═══ Data in this exercise ═══
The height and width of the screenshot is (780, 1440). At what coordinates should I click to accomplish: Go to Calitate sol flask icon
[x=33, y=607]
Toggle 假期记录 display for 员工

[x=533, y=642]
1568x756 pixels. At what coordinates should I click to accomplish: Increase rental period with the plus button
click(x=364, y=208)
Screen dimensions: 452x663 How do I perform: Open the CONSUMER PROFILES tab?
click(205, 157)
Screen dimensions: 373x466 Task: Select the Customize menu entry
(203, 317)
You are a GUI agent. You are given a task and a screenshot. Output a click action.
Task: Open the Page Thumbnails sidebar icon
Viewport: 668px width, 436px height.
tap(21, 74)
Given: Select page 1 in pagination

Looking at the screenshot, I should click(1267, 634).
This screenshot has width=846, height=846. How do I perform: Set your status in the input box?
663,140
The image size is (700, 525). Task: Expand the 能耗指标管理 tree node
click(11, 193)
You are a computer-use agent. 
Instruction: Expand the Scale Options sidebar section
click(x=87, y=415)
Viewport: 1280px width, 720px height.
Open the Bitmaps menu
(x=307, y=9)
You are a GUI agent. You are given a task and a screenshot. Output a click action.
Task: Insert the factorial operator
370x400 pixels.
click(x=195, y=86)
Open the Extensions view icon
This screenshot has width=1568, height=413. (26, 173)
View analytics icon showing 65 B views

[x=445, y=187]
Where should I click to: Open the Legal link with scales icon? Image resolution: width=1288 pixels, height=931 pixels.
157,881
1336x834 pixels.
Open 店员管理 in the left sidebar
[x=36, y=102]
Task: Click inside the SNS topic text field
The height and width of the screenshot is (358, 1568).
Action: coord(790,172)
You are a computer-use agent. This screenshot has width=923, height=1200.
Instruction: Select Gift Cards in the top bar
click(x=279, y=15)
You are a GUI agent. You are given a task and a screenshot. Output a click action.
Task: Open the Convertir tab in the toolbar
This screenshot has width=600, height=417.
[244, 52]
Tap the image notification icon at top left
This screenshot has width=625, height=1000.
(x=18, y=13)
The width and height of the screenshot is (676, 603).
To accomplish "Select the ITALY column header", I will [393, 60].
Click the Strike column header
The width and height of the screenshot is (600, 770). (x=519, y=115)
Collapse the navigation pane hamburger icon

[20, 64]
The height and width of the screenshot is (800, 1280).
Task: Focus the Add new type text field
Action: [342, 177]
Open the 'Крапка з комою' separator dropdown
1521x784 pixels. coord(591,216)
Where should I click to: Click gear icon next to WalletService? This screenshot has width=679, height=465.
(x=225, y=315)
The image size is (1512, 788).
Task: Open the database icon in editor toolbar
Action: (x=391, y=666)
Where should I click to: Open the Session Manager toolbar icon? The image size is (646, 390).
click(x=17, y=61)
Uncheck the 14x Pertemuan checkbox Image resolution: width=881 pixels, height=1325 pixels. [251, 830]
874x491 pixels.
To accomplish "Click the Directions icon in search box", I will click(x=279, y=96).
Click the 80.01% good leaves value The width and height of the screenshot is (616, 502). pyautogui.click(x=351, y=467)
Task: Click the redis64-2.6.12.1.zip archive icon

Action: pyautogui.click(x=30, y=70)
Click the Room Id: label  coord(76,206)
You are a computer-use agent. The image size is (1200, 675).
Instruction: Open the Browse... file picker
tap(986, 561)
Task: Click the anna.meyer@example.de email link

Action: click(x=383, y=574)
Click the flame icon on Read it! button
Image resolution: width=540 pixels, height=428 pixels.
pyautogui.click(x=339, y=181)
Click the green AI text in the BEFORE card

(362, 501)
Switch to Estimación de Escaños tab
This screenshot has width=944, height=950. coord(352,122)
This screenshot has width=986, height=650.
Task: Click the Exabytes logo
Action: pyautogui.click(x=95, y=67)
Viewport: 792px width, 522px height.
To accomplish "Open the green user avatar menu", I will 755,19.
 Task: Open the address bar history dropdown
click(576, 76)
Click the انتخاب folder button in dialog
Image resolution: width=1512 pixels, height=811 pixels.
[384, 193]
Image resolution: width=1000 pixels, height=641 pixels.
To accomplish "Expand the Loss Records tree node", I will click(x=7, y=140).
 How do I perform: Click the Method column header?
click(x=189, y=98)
═══
Each line above that contains the string "will" should be identified and copied.

To accomplish "Select the ITALY column header", I will [393, 60].
To accomplish "Click the Directions icon in search box", I will click(x=279, y=96).
To accomplish "Open the green user avatar menu", I will 755,19.
To accomplish "Expand the Loss Records tree node", I will click(x=7, y=140).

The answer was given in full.